Would you transcribe the lines running from the one that holds "Open the Evaluate & Predict tab" to the last line of the records? Leave every picture out.

Dataset entries
·····

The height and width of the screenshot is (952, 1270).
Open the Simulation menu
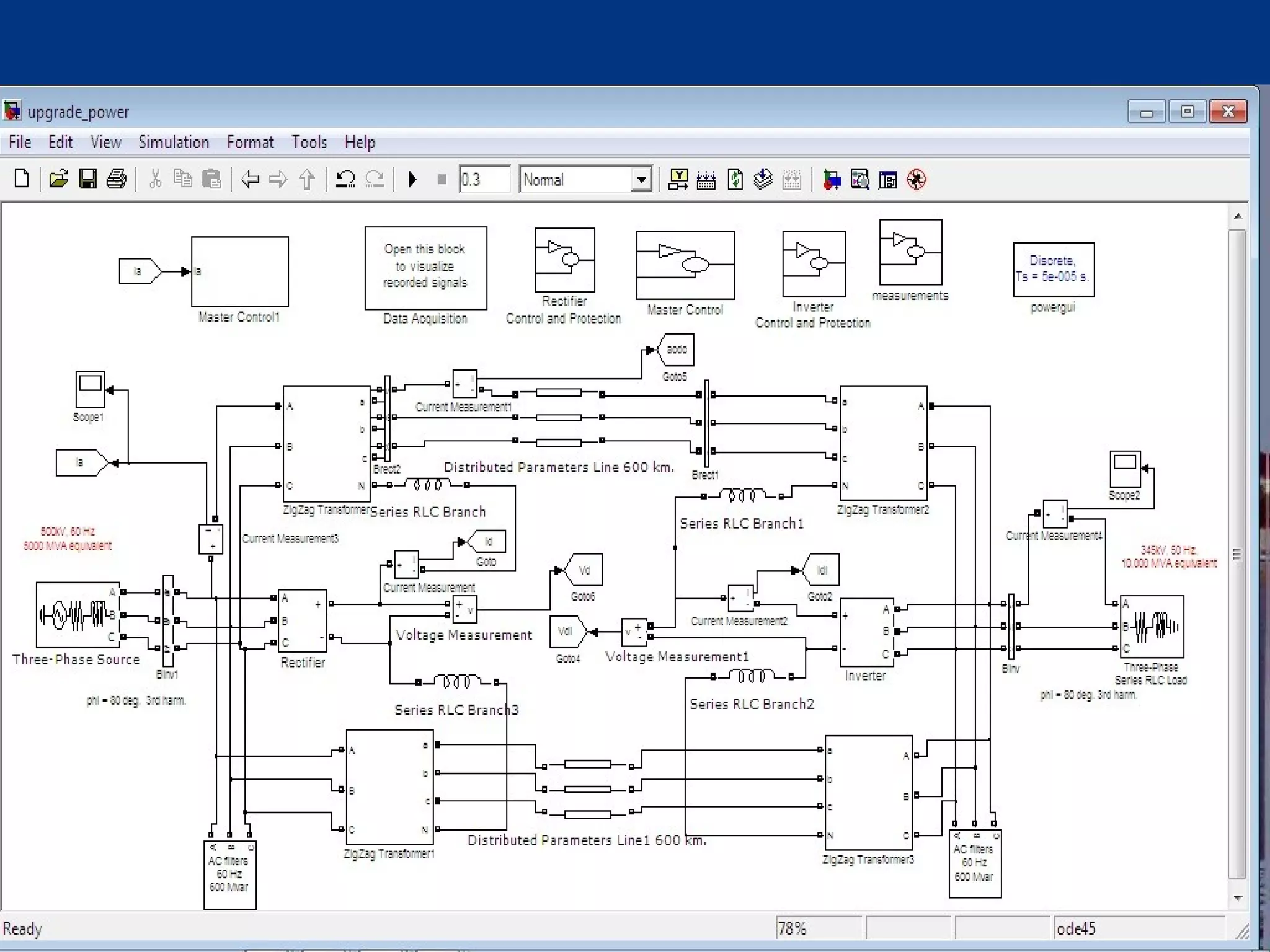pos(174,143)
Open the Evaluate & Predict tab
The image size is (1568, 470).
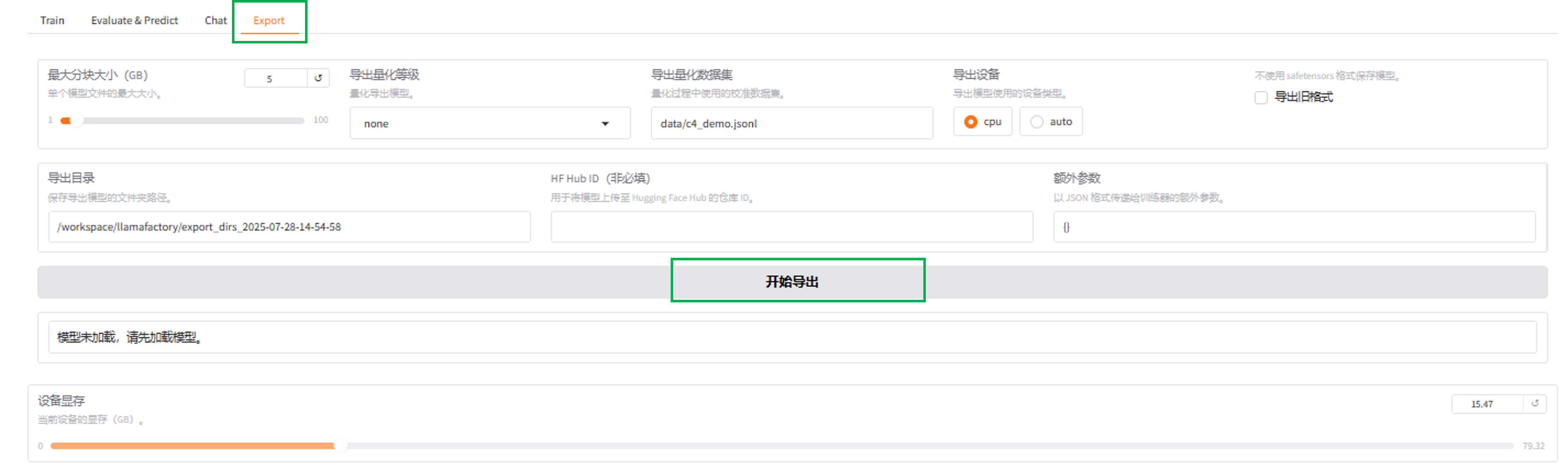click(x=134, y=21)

·····

## RESULT
Open the Evaluate & Predict tab
The image size is (1568, 470).
click(x=134, y=21)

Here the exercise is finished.